One of the challenges product managers often face when introducing new features while addressing consumer resistance is “loss aversion”. In “Eager Sellers, Stony Buyers”, John T. Gourville explains that consumers overvalue what they already own, while companies overestimate the appeal of their innovations, which creates a gap between what sellers believe consumers want and what consumers are actually willing to adopt. “Loss aversion” is a psychological bias where people feel the loss more intensely than equivalent gains, which means that consumers perceive new features as potential losses rather than improvements. For example, even though TiVo offered superior functionality over traditional VCRs, its complexity and the behavior change it needed delayed its adoption.
To bridge this gap, product managers can focus on three key strategies. First, they can aim for “10x improvement” which ensures that that innovations deliver significantly greater value. Second, whenever possible, replace the old product.
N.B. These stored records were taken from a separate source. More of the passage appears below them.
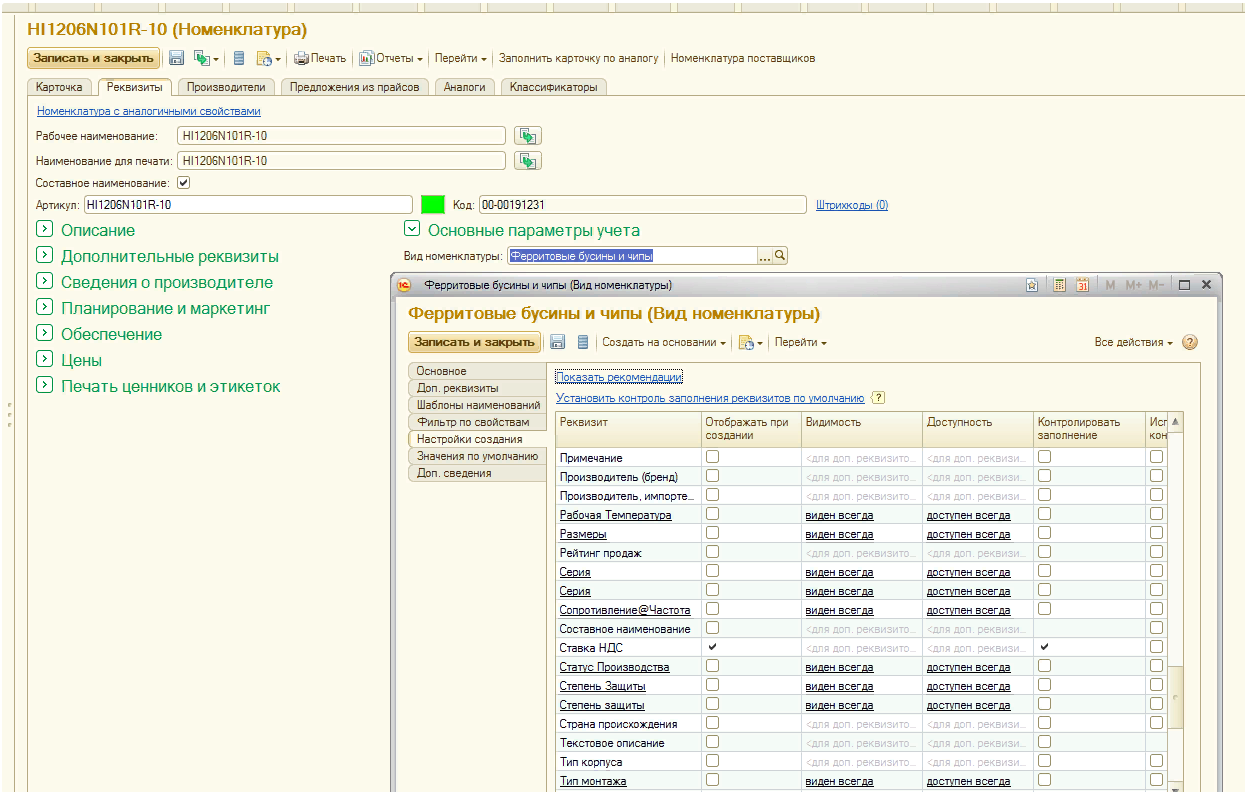Open the Штрихкоды (0) link
Viewport: 1245px width, 792px height.
coord(851,205)
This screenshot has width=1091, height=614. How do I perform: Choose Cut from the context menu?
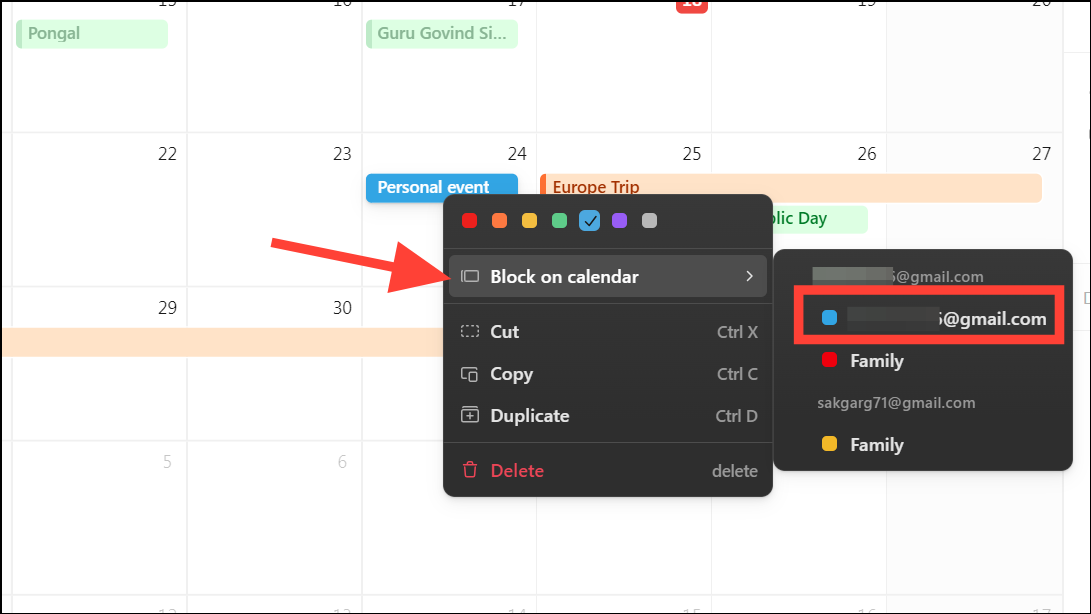pos(505,331)
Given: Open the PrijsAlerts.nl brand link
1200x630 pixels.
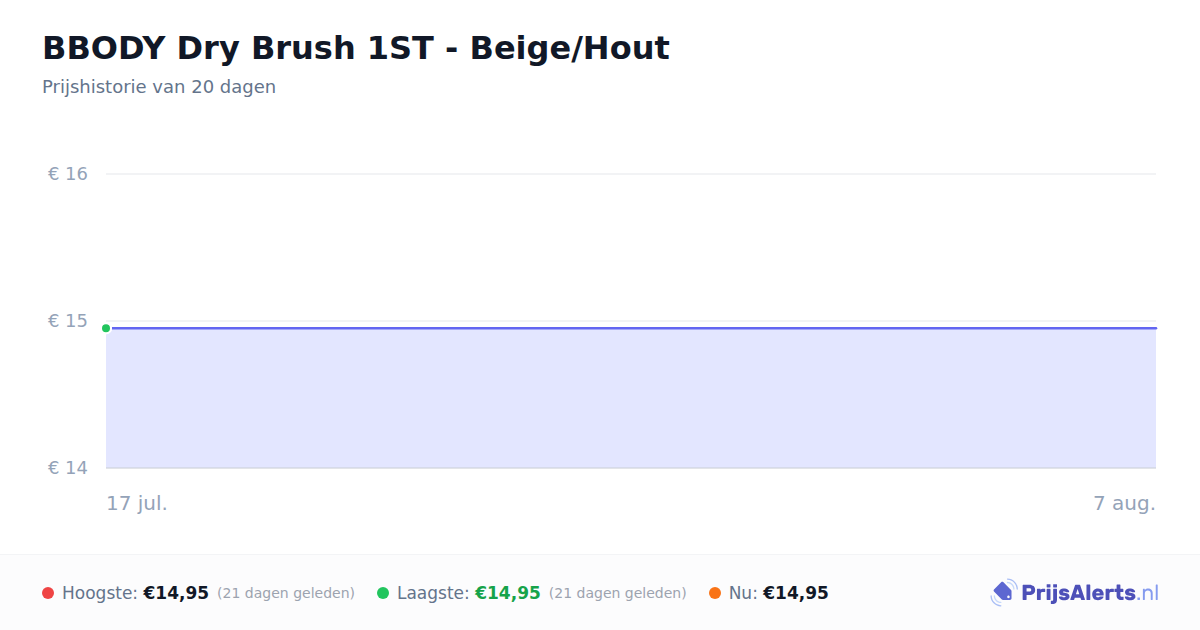Looking at the screenshot, I should click(1074, 593).
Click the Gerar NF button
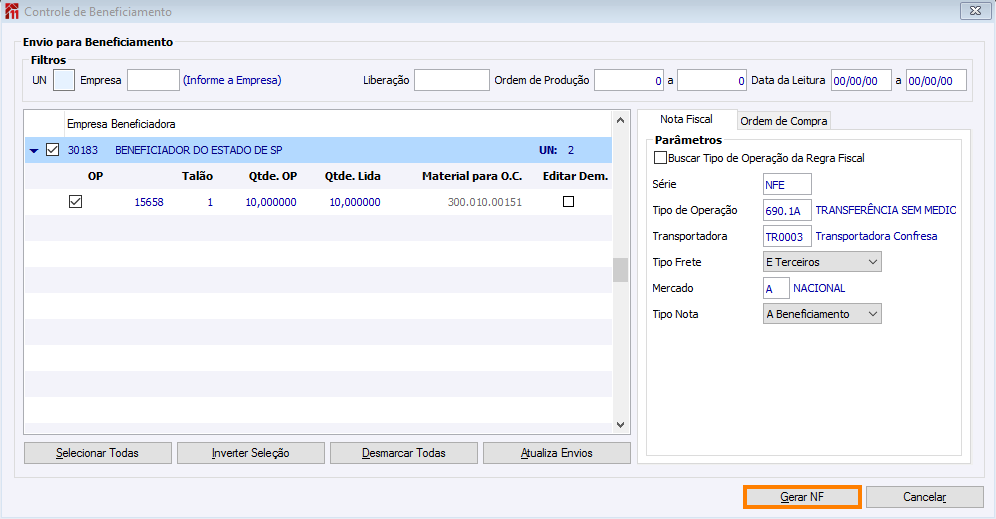Screen dimensions: 996x519 pos(802,497)
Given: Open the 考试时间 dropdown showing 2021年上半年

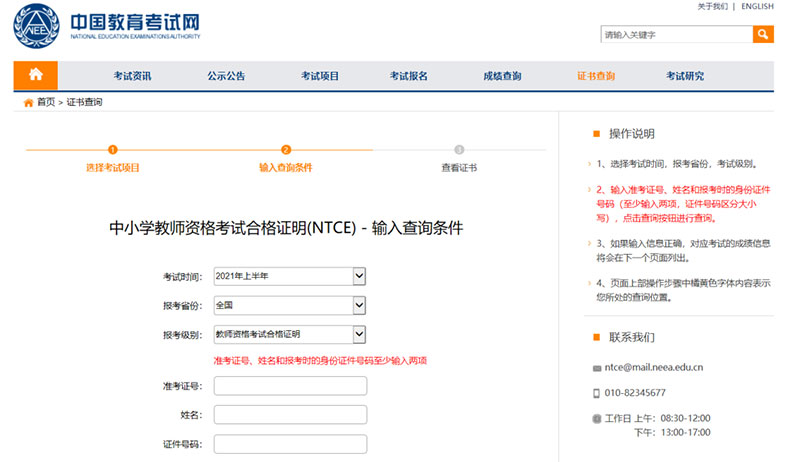Looking at the screenshot, I should (x=289, y=276).
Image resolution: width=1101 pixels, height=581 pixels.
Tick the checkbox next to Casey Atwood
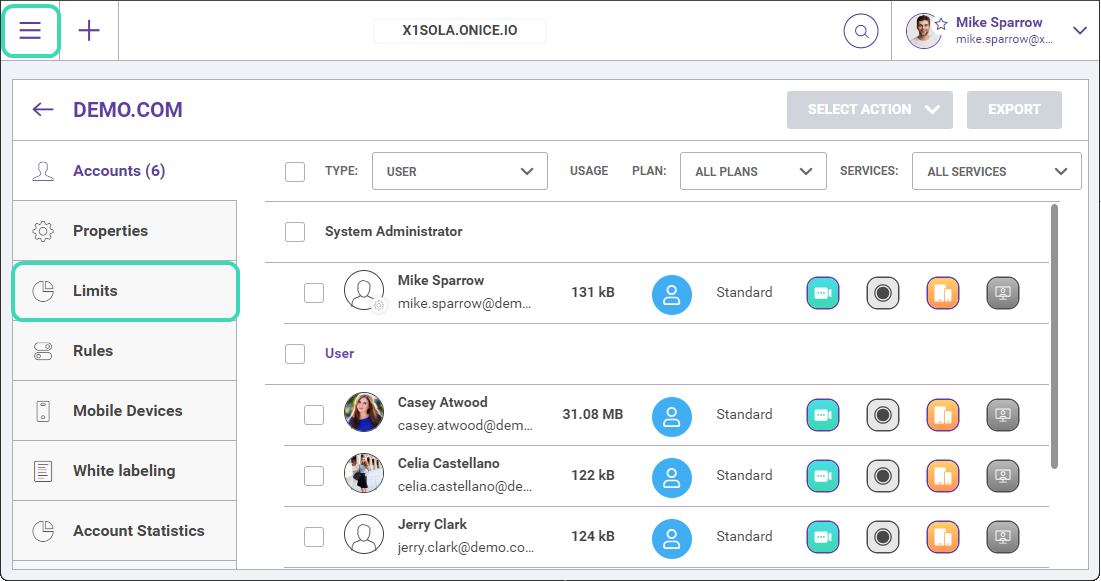point(314,414)
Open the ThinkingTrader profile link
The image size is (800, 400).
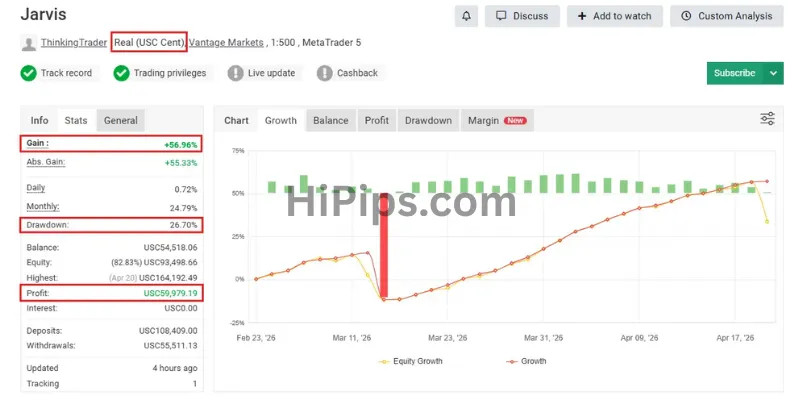(x=74, y=43)
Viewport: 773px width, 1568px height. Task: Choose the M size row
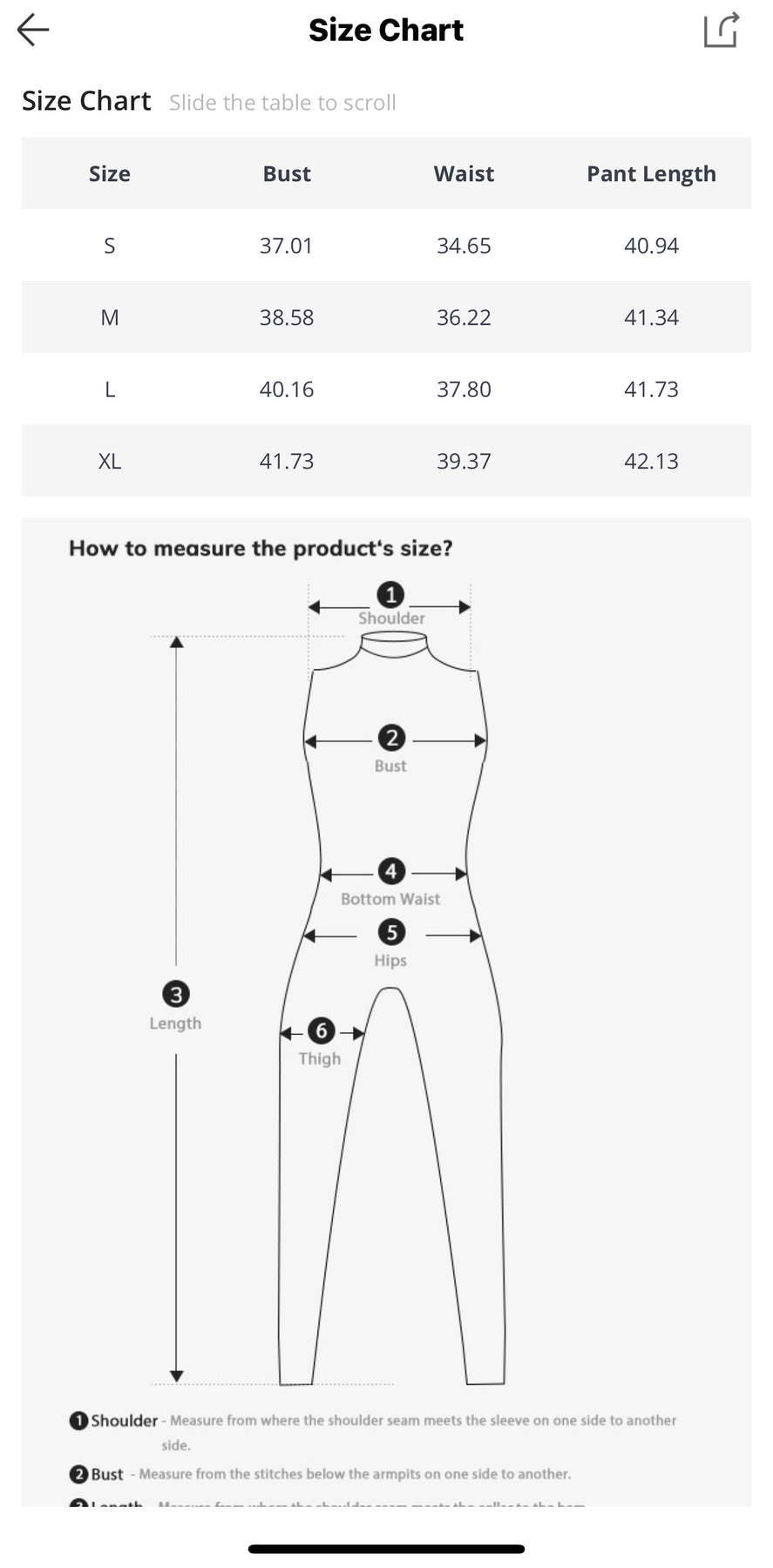click(x=386, y=317)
By taking the older versions out, companies can lead consumers toward adoption, similar to Canada’s switch from dollar bills to coins. Lastly, minimize required behavior changes; innovations that align with existing habits—like Toyota’s Prius, which operates like a traditional car with added fuel efficiency—can ease consumers into new products without overwhelming them.
In managing loss aversion, product managers can create a smoother path, making sure that innovations resonate with consumer needs while reducing risks. Using these strategies transforms the challenge of resistance into an opportunity to introduce new features that consumers feel comfortable adopting.